**TASK DATA:**

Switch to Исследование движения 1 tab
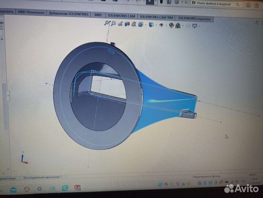This screenshot has height=198, width=263. coord(42,177)
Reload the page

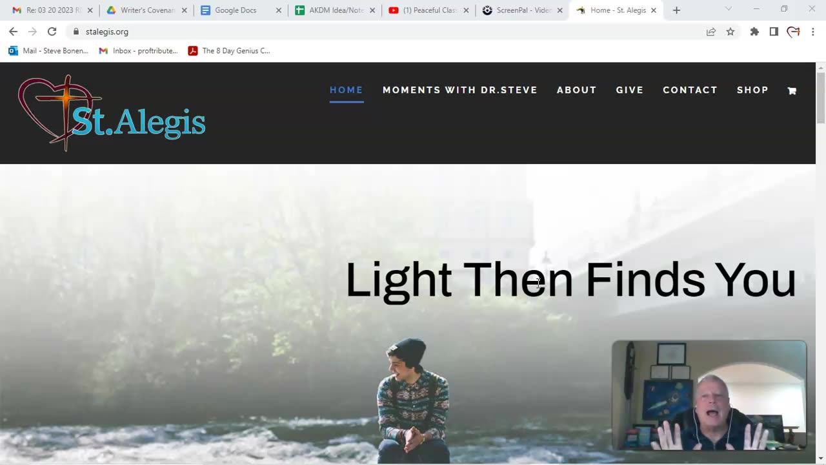(52, 32)
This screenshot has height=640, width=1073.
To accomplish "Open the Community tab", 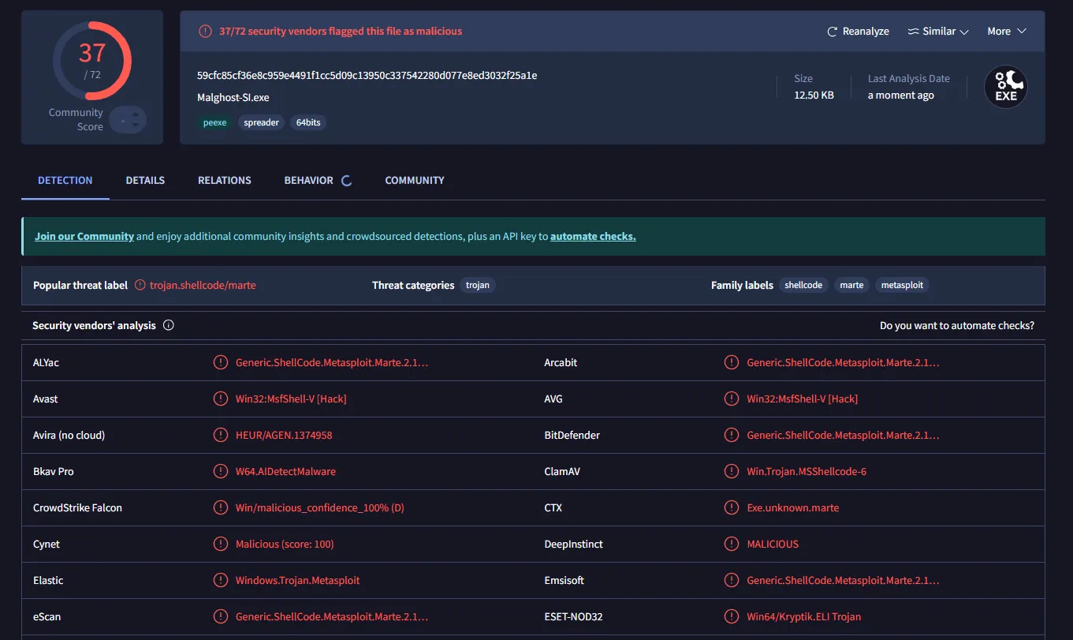I will (414, 180).
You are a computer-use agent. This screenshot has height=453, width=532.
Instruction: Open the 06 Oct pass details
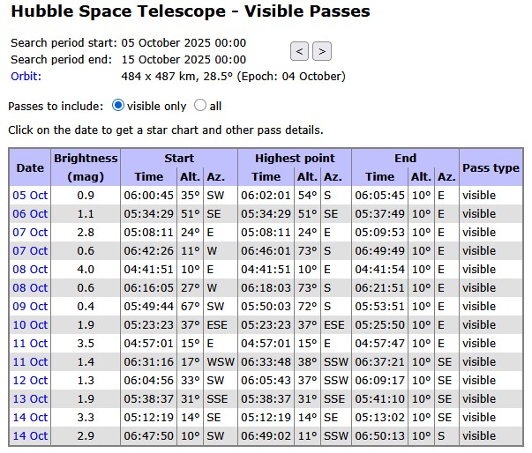point(30,213)
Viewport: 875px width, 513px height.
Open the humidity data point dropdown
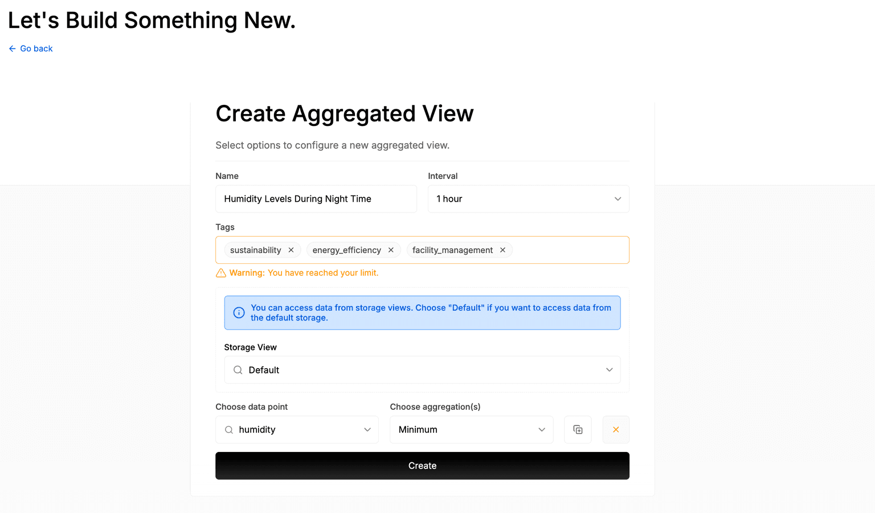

**EXERCISE PROMPT:** Output the data as a Markdown table with the columns Row and Line. Start at the line that contains "Viewport: 875px width, 513px height.", continue through the end of the data, skip any blank lines, and leave the pictures out.

**SOLUTION FOR THIS TASK:**
| Row | Line |
|---|---|
| 1 | Viewport: 875px width, 513px height. |
| 2 | Open the humidity data point dropdown |